[Dataset entries]
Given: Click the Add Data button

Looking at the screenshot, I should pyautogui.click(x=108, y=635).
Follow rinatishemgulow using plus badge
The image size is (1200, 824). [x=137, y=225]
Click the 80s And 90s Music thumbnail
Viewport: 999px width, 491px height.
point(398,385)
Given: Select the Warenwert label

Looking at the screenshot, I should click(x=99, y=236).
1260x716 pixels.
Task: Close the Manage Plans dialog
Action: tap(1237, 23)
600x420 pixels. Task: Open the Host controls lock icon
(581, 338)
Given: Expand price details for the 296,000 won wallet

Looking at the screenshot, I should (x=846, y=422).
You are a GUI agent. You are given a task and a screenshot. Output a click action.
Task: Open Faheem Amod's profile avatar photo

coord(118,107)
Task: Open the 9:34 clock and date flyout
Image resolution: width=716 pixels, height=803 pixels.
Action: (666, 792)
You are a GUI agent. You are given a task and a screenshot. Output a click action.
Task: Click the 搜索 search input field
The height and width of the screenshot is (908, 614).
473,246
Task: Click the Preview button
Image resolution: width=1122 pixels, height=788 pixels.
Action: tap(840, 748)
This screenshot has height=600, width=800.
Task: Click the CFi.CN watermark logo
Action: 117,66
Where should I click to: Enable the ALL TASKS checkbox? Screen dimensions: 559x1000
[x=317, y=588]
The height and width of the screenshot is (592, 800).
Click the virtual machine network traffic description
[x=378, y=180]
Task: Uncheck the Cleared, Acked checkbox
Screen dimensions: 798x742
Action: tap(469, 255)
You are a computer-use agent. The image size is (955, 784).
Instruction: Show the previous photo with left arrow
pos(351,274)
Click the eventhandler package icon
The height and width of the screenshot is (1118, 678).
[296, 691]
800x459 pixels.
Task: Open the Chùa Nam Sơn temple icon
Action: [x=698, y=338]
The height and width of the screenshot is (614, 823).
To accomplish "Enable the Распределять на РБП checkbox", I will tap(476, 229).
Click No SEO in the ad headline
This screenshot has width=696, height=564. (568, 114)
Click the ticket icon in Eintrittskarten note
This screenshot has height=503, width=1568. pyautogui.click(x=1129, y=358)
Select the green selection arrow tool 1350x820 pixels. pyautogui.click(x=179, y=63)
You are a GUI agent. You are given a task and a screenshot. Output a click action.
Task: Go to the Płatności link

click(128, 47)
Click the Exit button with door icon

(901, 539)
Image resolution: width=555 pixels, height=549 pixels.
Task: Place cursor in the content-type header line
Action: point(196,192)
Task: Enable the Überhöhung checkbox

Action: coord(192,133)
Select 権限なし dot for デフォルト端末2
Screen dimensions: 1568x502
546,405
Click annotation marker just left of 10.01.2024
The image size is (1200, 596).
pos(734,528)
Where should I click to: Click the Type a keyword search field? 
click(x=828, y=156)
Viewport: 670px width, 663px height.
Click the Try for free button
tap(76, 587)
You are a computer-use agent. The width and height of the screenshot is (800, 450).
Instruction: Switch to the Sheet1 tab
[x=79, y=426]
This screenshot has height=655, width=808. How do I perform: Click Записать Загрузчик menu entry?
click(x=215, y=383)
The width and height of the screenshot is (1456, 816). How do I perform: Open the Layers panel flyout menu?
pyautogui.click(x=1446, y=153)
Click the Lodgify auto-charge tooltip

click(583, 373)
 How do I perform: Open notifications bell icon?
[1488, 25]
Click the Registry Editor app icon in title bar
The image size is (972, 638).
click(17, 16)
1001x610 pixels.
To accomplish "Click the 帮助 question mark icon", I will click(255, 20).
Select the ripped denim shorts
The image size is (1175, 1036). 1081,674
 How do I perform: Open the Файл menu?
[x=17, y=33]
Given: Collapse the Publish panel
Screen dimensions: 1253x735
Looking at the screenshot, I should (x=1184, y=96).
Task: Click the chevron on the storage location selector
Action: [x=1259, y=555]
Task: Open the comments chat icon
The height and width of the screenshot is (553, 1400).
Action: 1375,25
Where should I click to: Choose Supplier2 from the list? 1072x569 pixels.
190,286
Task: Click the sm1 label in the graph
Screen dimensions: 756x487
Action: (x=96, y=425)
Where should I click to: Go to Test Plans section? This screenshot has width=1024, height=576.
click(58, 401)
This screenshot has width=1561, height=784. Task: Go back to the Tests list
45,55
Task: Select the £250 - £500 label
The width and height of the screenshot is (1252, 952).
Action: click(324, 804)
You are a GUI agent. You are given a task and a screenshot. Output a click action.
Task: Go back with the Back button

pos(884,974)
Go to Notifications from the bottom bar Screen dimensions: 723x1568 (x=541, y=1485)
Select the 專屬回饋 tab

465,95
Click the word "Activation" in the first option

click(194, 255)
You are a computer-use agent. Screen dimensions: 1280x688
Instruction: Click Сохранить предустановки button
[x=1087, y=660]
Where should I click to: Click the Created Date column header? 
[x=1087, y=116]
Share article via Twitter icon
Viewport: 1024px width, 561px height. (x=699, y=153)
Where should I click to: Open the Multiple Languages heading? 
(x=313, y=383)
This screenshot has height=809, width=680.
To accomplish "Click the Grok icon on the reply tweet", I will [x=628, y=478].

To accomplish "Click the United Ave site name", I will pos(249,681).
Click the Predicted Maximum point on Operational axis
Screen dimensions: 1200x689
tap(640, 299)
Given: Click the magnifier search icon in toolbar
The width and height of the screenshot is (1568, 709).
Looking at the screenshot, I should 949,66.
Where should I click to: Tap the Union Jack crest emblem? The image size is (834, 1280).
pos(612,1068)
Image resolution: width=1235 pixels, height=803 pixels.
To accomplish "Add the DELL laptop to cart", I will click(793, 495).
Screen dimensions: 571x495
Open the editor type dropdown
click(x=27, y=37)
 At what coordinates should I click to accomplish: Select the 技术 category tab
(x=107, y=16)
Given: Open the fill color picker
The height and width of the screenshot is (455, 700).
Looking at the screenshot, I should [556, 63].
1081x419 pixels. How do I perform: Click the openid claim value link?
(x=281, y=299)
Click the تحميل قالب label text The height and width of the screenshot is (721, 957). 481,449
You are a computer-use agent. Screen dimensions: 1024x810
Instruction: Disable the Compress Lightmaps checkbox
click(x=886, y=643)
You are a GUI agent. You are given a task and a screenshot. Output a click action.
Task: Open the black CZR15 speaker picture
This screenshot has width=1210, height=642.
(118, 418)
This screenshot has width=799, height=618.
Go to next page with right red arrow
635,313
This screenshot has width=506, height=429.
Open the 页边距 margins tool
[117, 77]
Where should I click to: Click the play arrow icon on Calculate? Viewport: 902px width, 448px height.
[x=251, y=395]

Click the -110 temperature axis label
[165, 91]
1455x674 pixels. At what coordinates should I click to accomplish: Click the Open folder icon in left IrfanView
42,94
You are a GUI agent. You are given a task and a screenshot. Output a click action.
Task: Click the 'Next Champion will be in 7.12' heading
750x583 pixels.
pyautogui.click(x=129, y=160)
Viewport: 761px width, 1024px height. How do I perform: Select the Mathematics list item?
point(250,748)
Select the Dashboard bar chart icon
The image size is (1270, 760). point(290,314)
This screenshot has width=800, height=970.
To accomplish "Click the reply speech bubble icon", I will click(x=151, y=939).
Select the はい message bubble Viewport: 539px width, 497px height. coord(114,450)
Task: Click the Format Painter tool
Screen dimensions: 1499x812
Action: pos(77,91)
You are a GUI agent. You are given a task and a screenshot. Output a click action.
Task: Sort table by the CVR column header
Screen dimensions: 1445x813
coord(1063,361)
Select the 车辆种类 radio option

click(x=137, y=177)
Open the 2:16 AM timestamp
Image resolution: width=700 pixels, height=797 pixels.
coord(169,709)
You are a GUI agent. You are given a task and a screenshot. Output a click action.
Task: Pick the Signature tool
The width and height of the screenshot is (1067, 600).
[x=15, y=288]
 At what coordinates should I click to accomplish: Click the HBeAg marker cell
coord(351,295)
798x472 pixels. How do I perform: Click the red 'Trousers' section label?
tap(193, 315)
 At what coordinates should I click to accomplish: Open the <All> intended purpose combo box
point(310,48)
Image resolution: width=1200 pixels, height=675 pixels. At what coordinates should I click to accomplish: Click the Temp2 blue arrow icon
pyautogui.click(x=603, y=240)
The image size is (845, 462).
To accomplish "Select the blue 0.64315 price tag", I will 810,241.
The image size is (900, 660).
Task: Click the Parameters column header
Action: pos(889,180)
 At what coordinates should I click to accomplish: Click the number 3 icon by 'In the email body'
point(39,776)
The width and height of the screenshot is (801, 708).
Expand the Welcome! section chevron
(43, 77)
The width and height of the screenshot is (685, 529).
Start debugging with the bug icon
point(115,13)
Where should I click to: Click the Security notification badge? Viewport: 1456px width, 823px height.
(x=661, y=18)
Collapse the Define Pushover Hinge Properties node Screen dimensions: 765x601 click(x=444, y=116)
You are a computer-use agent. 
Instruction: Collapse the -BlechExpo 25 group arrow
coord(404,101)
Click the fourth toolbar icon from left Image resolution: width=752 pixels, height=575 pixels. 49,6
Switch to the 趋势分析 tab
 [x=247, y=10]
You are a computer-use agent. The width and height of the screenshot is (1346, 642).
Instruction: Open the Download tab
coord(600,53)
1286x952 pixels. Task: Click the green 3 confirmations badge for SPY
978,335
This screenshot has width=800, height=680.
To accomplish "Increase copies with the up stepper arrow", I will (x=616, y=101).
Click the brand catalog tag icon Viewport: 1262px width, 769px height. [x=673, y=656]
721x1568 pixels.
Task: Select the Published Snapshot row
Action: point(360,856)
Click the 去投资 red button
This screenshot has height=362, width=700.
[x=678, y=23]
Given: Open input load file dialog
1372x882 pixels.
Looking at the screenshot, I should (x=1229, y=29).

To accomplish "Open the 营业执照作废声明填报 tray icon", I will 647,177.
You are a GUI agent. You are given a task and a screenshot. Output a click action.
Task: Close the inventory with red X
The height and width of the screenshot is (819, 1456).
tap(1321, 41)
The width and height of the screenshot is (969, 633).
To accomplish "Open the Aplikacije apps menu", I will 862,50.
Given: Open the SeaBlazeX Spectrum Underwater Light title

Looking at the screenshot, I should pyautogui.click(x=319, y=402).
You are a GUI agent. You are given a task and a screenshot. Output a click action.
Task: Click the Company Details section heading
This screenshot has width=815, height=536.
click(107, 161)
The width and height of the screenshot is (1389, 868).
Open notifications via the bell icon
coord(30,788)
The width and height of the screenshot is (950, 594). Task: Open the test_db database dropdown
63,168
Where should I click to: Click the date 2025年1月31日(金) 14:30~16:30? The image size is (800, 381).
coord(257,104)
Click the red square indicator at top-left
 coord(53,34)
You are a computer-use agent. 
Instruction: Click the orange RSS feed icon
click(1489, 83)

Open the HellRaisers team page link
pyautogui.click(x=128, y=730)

The problem: Copy each line from the records above that includes the string "computer".

Written answer:
You are a computer-use agent. The image size is (955, 784).
You are a computer-use agent. The width and height of the screenshot is (800, 450).
You are a computer-use agent. Screen dimensions: 1280x688
You are a computer-use agent. Screen dimensions: 1024x810
You are a computer-use agent. 
You are a computer-use agent. The width and height of the screenshot is (1346, 642).
You are a computer-use agent. 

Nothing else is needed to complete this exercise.